Bonn. Dass es um den deutschen Reifenhandel nicht gut bestellt ist, weiß man kaum irgendwo besser als in der Franz-Lohe-Straße 19 in Bonn. Hier, einen Steinwurf vom Rhein entfernt und gleich neben der Zentrale des ZDK, hat der Bundesverband Reifenhandel und Vulkaniseur-Handwerk (BRV) seine Geschäftsstelle. Als BRV-Präsident Per Hülzer die Verbandsmitglieder jüngst nach Konstanz lud, hat er bereits auf den Ernst der Lage hingewiesen.
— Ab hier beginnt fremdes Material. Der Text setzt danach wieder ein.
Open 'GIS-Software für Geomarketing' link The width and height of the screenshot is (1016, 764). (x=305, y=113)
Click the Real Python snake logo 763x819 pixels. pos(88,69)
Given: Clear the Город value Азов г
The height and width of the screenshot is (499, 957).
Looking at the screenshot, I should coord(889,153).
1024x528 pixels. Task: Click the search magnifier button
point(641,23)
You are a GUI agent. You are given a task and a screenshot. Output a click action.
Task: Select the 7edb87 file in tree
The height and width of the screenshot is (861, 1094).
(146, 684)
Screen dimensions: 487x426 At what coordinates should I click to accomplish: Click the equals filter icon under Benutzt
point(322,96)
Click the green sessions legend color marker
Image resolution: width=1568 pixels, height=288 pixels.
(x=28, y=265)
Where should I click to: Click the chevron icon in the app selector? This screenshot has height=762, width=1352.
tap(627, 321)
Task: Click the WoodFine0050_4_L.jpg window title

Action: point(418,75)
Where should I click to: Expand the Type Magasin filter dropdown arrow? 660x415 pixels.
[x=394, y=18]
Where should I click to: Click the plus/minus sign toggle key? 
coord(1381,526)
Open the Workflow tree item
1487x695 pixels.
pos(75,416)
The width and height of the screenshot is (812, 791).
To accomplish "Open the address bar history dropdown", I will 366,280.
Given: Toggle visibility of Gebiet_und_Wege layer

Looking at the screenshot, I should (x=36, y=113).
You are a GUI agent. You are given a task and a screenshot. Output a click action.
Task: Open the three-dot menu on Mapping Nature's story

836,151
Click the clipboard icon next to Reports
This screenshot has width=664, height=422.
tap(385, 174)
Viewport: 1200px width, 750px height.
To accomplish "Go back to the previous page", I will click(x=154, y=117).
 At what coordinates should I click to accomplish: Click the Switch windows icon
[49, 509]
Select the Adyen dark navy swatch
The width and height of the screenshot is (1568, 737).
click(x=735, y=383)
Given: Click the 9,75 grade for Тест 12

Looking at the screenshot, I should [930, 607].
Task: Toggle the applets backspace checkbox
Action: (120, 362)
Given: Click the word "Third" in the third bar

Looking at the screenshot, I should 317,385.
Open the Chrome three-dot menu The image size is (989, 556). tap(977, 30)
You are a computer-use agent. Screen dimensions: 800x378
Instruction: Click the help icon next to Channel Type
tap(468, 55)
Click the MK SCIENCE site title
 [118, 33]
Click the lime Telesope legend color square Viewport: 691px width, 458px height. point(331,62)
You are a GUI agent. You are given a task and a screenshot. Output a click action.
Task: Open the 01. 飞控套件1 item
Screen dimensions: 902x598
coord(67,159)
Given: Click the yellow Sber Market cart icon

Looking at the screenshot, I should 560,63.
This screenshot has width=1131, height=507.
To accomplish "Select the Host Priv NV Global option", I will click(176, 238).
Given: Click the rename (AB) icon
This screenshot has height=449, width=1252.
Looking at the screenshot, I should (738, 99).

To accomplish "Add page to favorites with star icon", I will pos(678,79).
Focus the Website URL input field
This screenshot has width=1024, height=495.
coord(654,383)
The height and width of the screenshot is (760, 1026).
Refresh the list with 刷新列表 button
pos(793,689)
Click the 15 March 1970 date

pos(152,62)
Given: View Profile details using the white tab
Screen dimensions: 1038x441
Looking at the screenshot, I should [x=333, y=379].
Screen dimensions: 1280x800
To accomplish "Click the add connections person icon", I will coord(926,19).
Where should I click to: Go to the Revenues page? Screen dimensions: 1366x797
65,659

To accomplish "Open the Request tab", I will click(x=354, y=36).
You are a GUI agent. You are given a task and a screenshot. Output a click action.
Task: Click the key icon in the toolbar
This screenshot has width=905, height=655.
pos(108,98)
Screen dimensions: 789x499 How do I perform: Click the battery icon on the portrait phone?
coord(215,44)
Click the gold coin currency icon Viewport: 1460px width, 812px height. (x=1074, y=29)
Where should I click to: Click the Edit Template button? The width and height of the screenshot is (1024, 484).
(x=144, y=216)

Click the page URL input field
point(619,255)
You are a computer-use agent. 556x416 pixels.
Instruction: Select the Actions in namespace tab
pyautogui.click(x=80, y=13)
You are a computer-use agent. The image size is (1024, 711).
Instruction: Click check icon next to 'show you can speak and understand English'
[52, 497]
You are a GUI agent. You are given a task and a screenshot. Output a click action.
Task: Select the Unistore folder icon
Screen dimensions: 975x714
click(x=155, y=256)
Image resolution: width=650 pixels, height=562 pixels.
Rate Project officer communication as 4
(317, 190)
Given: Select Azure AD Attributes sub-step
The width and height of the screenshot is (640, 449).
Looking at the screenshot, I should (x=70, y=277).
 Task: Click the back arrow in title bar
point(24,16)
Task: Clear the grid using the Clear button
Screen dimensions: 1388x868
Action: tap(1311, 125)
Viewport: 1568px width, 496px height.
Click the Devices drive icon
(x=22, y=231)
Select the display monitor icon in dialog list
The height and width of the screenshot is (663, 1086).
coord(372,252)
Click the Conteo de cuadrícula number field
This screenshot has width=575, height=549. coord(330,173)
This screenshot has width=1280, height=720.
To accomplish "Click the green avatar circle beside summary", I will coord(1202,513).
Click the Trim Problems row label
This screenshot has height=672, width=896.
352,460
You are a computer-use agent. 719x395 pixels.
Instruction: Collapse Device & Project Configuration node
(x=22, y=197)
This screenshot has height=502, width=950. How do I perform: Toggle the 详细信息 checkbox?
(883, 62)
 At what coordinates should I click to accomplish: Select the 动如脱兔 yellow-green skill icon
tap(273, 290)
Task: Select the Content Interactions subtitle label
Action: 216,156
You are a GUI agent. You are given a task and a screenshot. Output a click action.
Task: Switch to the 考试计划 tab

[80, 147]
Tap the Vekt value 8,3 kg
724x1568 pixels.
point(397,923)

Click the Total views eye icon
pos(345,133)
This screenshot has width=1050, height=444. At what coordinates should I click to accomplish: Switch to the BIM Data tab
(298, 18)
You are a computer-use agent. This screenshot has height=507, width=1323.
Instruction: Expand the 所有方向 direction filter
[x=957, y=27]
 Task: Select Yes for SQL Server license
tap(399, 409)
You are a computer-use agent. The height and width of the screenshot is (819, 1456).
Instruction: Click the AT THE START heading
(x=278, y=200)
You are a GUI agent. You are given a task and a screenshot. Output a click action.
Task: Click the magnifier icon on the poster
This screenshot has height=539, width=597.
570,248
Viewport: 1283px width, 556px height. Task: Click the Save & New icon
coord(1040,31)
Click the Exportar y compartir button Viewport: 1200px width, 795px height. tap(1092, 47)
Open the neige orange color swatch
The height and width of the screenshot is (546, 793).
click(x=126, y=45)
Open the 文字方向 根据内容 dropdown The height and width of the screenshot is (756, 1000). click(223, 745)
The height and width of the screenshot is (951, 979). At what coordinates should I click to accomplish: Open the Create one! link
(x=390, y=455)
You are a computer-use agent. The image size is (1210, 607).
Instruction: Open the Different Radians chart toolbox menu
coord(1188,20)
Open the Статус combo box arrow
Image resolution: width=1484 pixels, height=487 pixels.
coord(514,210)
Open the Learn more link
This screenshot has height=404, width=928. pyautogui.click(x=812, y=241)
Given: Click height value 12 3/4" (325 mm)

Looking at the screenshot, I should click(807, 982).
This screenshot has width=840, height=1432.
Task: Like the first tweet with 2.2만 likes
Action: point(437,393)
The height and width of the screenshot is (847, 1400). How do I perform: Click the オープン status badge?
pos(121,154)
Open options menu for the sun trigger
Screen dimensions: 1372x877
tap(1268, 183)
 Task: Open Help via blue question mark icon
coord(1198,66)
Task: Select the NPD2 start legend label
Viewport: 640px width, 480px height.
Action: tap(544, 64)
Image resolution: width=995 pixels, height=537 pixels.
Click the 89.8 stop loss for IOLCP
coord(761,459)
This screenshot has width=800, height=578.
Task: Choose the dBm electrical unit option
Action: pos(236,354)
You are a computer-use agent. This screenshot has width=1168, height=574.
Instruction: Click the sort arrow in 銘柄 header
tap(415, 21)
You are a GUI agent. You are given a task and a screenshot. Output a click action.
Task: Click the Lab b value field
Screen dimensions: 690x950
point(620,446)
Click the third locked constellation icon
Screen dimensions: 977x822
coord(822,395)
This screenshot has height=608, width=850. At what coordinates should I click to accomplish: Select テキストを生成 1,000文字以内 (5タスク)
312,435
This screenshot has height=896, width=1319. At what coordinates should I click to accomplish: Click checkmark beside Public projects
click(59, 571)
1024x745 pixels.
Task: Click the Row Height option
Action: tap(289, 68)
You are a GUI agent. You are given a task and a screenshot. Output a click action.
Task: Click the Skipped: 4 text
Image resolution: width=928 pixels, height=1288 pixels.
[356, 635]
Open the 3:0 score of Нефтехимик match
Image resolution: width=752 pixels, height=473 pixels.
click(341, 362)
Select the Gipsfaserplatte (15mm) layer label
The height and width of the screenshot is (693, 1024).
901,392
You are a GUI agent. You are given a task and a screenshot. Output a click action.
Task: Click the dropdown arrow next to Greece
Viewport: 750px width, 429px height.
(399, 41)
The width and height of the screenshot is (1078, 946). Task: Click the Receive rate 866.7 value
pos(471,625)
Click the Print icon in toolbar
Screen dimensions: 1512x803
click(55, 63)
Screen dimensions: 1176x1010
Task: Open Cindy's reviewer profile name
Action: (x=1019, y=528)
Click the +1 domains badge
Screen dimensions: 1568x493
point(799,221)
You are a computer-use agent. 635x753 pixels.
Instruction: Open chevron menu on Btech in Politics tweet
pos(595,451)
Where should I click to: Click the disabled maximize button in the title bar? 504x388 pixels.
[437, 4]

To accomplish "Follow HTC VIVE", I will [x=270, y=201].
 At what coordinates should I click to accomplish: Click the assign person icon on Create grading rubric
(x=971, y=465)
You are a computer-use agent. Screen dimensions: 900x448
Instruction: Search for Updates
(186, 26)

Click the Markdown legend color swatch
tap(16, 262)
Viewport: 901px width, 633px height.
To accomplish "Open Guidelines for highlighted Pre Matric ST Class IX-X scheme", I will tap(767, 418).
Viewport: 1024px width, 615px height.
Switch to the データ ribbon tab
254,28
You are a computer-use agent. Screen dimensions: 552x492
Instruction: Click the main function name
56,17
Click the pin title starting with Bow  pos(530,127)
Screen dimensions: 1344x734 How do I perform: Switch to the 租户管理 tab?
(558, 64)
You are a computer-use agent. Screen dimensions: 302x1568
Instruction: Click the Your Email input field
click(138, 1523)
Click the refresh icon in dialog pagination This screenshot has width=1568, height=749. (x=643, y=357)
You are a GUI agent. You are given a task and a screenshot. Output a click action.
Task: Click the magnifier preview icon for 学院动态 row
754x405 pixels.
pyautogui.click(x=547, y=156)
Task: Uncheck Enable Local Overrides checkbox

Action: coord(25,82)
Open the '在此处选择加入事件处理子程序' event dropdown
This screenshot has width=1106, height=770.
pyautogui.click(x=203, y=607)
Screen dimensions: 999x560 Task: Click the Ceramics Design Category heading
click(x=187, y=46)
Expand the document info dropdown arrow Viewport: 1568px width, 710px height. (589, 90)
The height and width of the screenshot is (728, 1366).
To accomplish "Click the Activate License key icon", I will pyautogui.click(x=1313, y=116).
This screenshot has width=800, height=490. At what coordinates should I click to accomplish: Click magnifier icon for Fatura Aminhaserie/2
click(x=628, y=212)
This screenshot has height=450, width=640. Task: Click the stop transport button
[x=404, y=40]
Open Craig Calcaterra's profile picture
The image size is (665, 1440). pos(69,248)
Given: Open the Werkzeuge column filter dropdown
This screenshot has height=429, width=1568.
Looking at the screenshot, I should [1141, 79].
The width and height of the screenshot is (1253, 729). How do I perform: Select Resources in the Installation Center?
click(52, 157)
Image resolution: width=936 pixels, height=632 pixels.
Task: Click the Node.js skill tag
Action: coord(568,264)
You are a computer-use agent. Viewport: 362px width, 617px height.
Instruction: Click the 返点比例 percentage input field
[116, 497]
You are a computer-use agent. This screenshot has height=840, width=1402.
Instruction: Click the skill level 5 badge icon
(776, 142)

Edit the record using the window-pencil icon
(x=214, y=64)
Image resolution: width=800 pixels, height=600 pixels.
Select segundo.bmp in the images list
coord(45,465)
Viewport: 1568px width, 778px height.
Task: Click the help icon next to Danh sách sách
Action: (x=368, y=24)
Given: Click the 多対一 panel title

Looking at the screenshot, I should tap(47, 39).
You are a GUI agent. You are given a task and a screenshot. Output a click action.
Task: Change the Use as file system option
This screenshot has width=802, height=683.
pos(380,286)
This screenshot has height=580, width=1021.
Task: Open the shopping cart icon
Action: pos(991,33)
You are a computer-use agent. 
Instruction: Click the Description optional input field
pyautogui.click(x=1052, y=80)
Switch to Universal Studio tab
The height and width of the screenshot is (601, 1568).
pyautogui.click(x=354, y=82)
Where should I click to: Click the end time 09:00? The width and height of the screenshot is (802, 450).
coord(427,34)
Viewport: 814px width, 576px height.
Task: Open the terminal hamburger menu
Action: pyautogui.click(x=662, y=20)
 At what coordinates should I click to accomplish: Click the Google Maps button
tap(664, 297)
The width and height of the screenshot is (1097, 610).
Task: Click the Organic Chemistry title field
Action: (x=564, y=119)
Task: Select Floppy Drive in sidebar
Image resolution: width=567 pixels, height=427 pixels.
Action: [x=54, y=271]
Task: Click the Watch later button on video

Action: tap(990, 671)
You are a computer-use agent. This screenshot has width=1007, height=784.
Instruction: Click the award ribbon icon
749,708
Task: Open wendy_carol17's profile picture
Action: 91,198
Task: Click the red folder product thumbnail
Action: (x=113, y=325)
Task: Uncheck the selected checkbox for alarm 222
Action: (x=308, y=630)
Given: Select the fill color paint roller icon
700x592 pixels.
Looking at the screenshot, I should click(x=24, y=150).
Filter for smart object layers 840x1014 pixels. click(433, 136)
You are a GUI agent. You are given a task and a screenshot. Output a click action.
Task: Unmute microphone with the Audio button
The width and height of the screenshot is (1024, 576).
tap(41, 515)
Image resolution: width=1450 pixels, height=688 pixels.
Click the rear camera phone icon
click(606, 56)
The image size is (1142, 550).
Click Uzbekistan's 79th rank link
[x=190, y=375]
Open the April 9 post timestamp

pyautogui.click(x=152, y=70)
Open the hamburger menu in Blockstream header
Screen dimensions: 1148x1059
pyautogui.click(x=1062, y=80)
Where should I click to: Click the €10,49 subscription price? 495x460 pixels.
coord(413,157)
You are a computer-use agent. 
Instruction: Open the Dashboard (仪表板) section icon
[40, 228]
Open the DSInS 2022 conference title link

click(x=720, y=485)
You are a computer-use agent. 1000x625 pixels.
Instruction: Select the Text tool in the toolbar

Denn die Verbandsmitglieder bekommen von ihrem eigenen Markt – dem deutschen Reifenmarkt – immer weniger ab. Bis 2020 wird es laut einer aktuellen Analyse weiter bergab gehen.
Doch nun hat Hülzer aktuelle Ergebnisse eines großen Betriebsvergleichs, der zeigt, dass nicht erst 2020 ein Umdenken stattfinden darf. Denn schon heute schreiben viele Betriebe rote Zahlen: „Im Schnitt derjenigen Outlets, die die Gesamtkosten für den Betriebsvergleich melden, lag das betriebswirtschaftliche Ergebnis per Mai bei -3,4% vom Umsatz“, schreibt der Verband in einer Mitteilung an seine Mitglieder und setzt ein fettes Ausrufezeichen dahinter. „Der Strukturwandel in der Branche ist in vollem Gange und mittel- bis langfristig wird der Reifenfachhandel nur dann eine Chance haben, wenn er sich den Herausforderungen stellt“, heißt es mit warnendem Unterton in der Bonner Geschäftsstelle.Servicegeschäft rettet Reifenhändler
Das Problem der Reifenhändler: Sie haben von Januar bis Mai, denn diesen Zeitraum deckt der Betriebsvergleich ab, nicht nur drei Prozent weniger Reifen als im Vorjahreszeitraum verkauft, sie haben auch noch niedrigere Preise akzeptieren müssen. Deshalb ging der Umsatz der Betriebe mit Reifen gar um vier Prozent zurück. In den zwei Jahren zuvor konnten die Preise noch relativ stabil gehalten werden.
Und das Ergebnis für die ersten fünf Monate des Jahres wäre noch schlechter ausgefallen, hätte nicht das Winterwetter im Frühjahr viele Autofahrer zum Kauf neuer Winterreifen getrieben. Das Umsatzwachstum lag dabei im Schnitt bei 7,2 Prozent gegenüber dem Vorjahr. Das war auch bitter nötig, denn in allen übrigen Reifensegmenten gingen Stück- und Umsatzzahlen zurück. Das laufende Jahr stellt die Branche auf eine harte Probe.Stabil blieb hingegen das Geschäft mit dem Reifenservice, teils legten die Händler hier sogar zu. Und die Mitglieder des BRV machen den ZDK-Kollegen zunehmend das Geschäft streitig. Im Autoservice konnten sie je nach Betriebsausrichtung zwischen 3,4 und 15 Prozent mehr Umsatz einfahren. Die Reifenhändler scheuen dabei auch nicht davor zurück, ihre Stundenverrechnungssätze anzuheben. „Da die Umsätze bei Autoservice-Dienstleistungen deutlich stärker ausfielen als bei den Ersatzteilen liegt die Vermutung nahe, dass das Wachstum überwiegend aufgrund gestiegener Stundenverrechnungssätze erzielt wurde“, schreibt der BRV hierzu.
Dennoch schrumpfte der Gesamtumsatz im Vergleich zum Vorjahreszeitraum um 1,5 Prozent. Es gelang den Reifenhändlern zwar, den Rohertrag leicht zu steigern. Die untersuchten Betriebe brachten es hier im Schnitt auf rund 195.000 Euro. Weil aber die Kosten für Personal und Geschäftsräume stiegen, verschlechterte sich das Ergebnis der deutschen Reifenhändler.